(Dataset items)
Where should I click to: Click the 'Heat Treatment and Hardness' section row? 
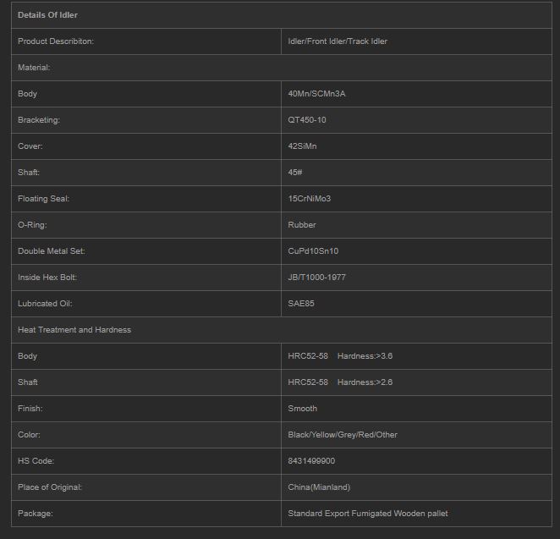74,330
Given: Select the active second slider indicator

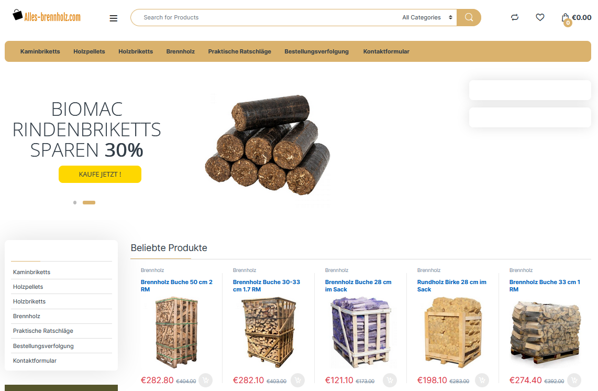Looking at the screenshot, I should tap(89, 202).
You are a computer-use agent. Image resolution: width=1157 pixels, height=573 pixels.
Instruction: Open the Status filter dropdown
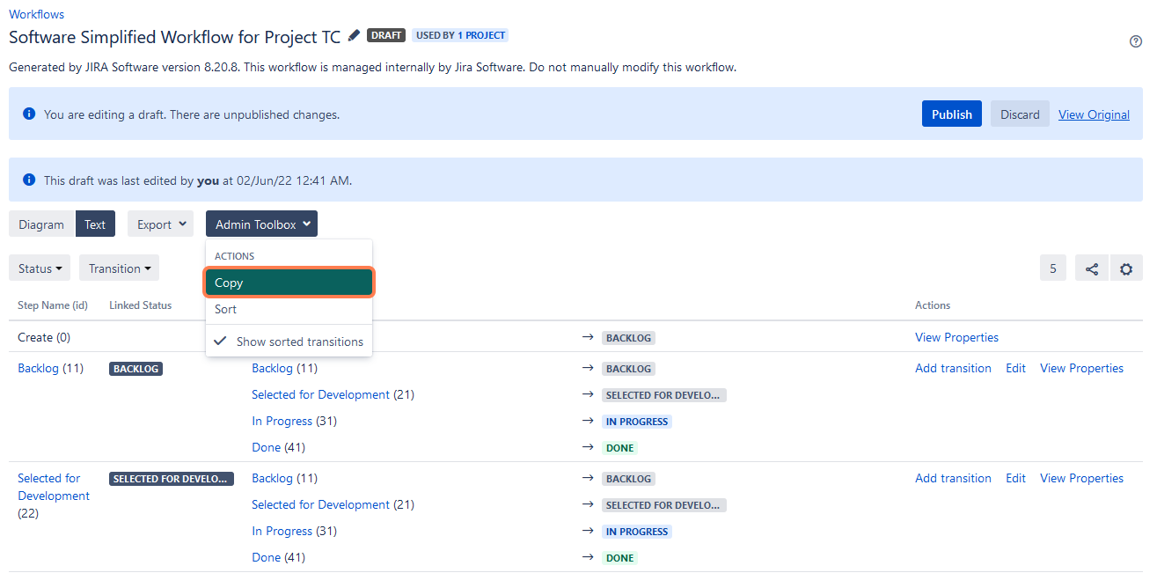[39, 268]
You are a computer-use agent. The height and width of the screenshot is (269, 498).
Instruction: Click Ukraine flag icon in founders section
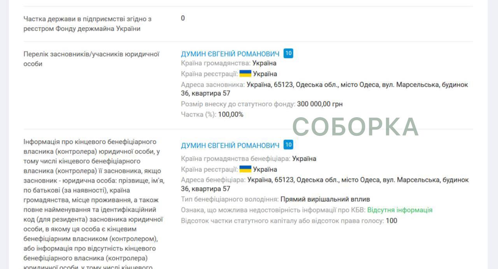(x=245, y=74)
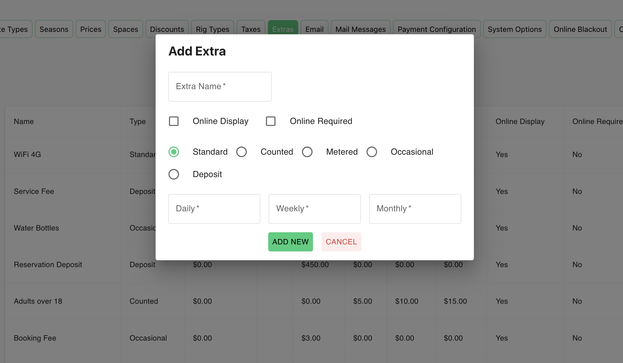Select the Online Blackout tab

(x=580, y=29)
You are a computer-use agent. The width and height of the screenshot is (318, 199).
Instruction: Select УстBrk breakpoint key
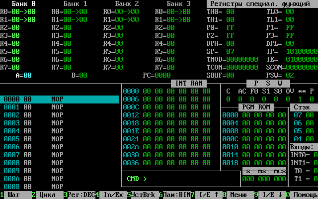pos(143,195)
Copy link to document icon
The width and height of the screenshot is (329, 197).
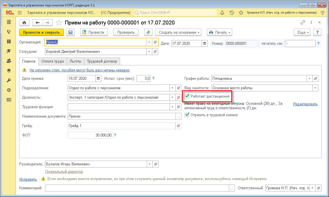tap(303, 23)
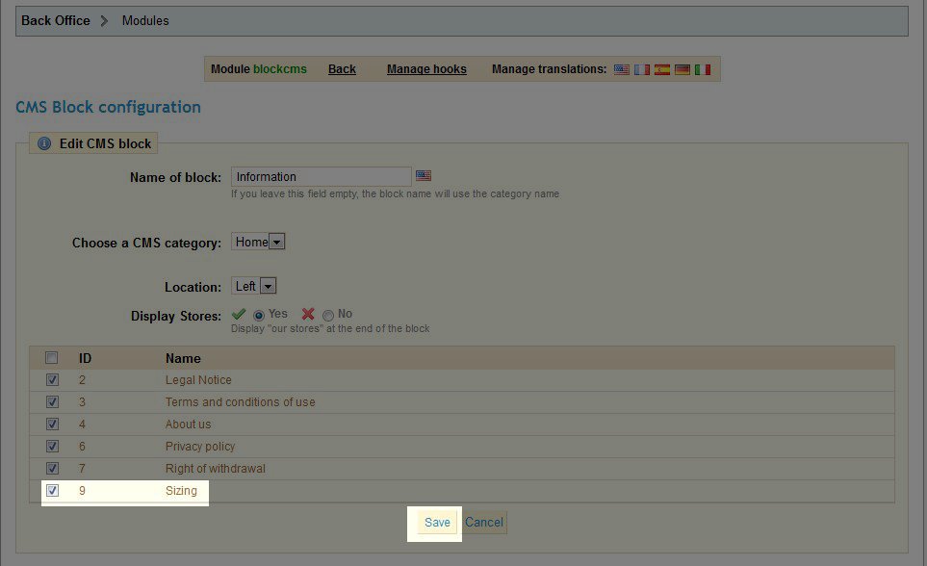Click language flag beside Name of block field

[424, 176]
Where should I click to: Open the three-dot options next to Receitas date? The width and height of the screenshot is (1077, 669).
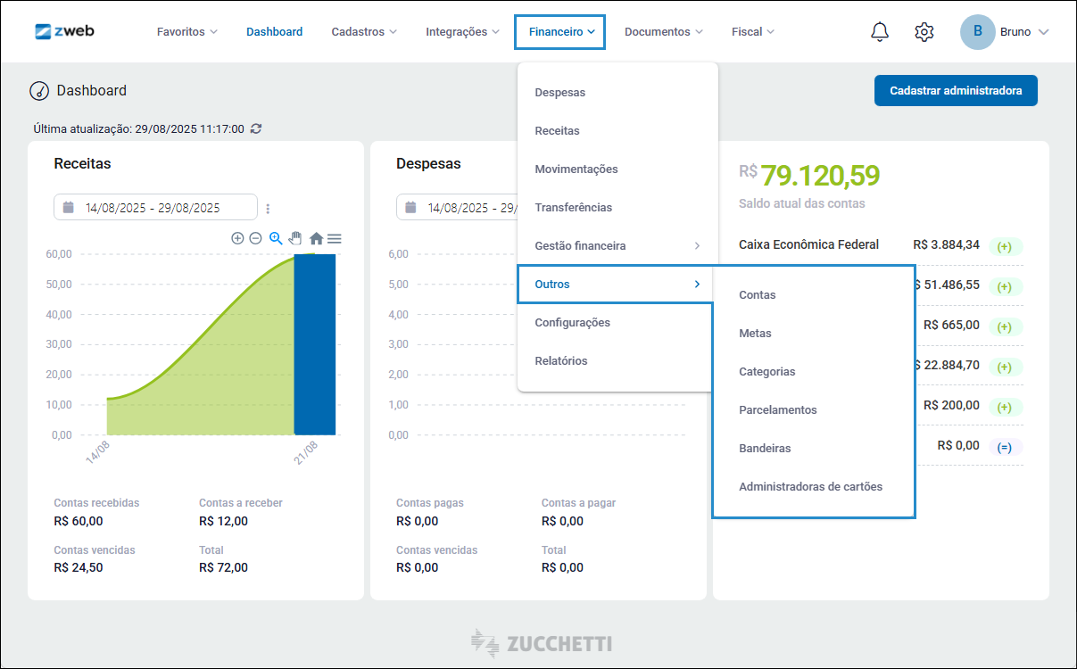tap(268, 209)
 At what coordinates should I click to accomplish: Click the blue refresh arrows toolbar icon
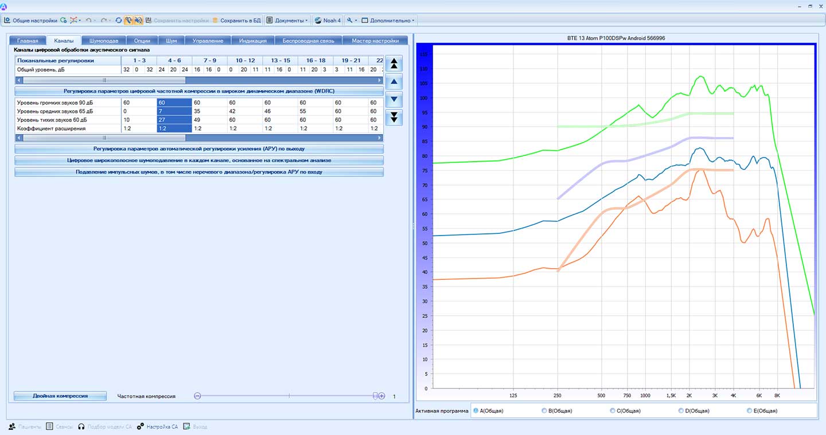(119, 21)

- TO BE DONE -
Copy every row above word for word, leaving out the pictures.

- FULL SOLUTION -
Where should I click to: Click the 'Heat Treatment and Hardness' section row? 
74,330
Given: Select the active second slider indicator

Looking at the screenshot, I should tap(89, 202).
You are a computer-use agent. Image resolution: width=1157 pixels, height=573 pixels.
Instruction: Open the Status filter dropdown
[39, 268]
You are a computer-use agent. The height and width of the screenshot is (269, 498).
Instruction: Click Ukraine flag icon in founders section
(x=245, y=74)
Select the Online Blackout tab

(x=580, y=29)
You are a computer-use agent. The width and height of the screenshot is (318, 199).
Instruction: Select УстBrk breakpoint key
pos(143,195)
Copy link to document icon
The width and height of the screenshot is (329, 197).
tap(303, 23)
Click language flag beside Name of block field

[424, 176]
Where should I click to: Open the three-dot options next to Receitas date? The width and height of the screenshot is (1077, 669).
tap(268, 209)
 At what coordinates should I click to accomplish: Click the blue refresh arrows toolbar icon
(119, 21)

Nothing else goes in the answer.